Note the allocation of marks: more marks are given to Section A. 

What to do:

Spend 10 minutes reading the questions.  Take notes on what the question is asking and which Assessment Criteria (below) will be addressed.  How will you structure your answer?  Make sure you are answering the question - not simply saying all you know about that (or even another!) topic.

Assessment Criteria:
AS3  Identify messages & values through the
  study of representation in
  British & Irish cinema.

AS4 Show understanding through ...
the textual study of film.

Using your time wisely.
You can tackle the questions in any order you wish.  BUT you should give 45 minutes to writing your answer to Section A and 35 to Section B.  Watch the clock - put your watch on the table in front of you.

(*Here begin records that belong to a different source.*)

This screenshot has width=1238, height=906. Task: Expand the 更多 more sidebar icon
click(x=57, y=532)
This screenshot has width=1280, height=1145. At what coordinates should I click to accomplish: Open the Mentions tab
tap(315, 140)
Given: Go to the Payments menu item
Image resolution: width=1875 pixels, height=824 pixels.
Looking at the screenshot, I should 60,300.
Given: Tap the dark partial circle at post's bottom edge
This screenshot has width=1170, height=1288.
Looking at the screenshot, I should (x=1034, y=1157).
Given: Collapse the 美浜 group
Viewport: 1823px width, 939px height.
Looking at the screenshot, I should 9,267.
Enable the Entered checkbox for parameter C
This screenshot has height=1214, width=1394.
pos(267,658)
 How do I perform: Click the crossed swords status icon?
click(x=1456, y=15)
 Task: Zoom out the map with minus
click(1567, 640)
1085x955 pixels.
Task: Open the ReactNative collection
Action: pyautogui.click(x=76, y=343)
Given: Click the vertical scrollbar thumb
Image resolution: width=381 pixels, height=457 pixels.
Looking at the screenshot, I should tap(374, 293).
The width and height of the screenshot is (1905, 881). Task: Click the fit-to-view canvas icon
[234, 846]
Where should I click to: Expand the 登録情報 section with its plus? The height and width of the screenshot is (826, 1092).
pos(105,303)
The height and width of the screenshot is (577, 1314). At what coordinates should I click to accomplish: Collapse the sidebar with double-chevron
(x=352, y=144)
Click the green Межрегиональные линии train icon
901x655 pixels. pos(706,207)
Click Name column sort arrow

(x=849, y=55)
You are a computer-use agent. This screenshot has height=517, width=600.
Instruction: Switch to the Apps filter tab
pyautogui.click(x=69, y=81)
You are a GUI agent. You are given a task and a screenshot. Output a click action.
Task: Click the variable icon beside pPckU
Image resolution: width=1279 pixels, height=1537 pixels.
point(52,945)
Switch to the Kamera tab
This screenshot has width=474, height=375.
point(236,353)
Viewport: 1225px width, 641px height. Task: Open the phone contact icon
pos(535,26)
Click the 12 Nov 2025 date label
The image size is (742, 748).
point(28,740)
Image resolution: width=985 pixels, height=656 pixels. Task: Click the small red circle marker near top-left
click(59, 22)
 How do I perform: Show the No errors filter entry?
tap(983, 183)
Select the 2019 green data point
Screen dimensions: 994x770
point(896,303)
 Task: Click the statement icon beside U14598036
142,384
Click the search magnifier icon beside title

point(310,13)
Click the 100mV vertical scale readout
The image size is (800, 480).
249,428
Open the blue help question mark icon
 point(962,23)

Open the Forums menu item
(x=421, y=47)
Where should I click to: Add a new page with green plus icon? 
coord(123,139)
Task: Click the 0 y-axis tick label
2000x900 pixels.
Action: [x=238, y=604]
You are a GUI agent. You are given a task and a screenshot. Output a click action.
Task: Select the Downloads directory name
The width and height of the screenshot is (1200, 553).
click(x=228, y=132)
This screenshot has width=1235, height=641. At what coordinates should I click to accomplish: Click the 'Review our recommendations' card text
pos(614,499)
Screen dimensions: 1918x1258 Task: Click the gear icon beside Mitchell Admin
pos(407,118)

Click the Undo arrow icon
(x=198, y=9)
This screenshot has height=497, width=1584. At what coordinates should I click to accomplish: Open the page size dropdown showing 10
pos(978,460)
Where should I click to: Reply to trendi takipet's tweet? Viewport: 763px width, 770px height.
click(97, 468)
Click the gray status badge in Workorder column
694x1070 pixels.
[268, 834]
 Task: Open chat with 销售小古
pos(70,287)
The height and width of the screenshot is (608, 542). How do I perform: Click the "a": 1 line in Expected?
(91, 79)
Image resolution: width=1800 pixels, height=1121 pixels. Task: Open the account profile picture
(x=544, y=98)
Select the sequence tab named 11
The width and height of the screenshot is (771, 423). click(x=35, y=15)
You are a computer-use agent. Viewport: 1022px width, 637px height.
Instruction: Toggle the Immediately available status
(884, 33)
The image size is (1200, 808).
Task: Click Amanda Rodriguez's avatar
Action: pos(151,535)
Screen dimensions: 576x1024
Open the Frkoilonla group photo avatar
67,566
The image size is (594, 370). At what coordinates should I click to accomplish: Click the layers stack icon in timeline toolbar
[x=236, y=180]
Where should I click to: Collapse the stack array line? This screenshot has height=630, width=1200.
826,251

When the time is up for that Section - whether you have finished that question or not (and this is most important) - leave a space and start the next Section - use all of the allocated time for that section writing your response to your chosen question.

FINALLY
If you run out of things to say for your second question - and only if - then you can return to the space you left after your first question and finish it.   But only if there is time.  If there is no time then do not fret - you might jot down a few words to say what you would have said.


The key  to this paper is Representation.

You must consider how aspects of national life are formally constructed (through character, story type, social issues, theme dealt with etc.).

Are they symptoms of national attitudes and values specific to a place at a particular time?

Or are these forms led by genre conventions of Hollywood (star, colour, music - the conventional pleasures of cinema)?  How? Give specific example - use your FS1 knowledge of form here.

Are national values conveyed?  Do they communicate to audiences through locations, character type, subject matter? Again, specific examples - use key sequences for Section B.

Who gets represented and why?
How does gender, race, class or age get played out?  Who is missing from this?  Who is given power?  Who is ignored?  What does this say about the values of the time?

How does this affect message and values?  Or as Alfie asks, "What's it all about?"

How do these criteria fit in with your answers?  Have you addressed them?  Do they lead into each other?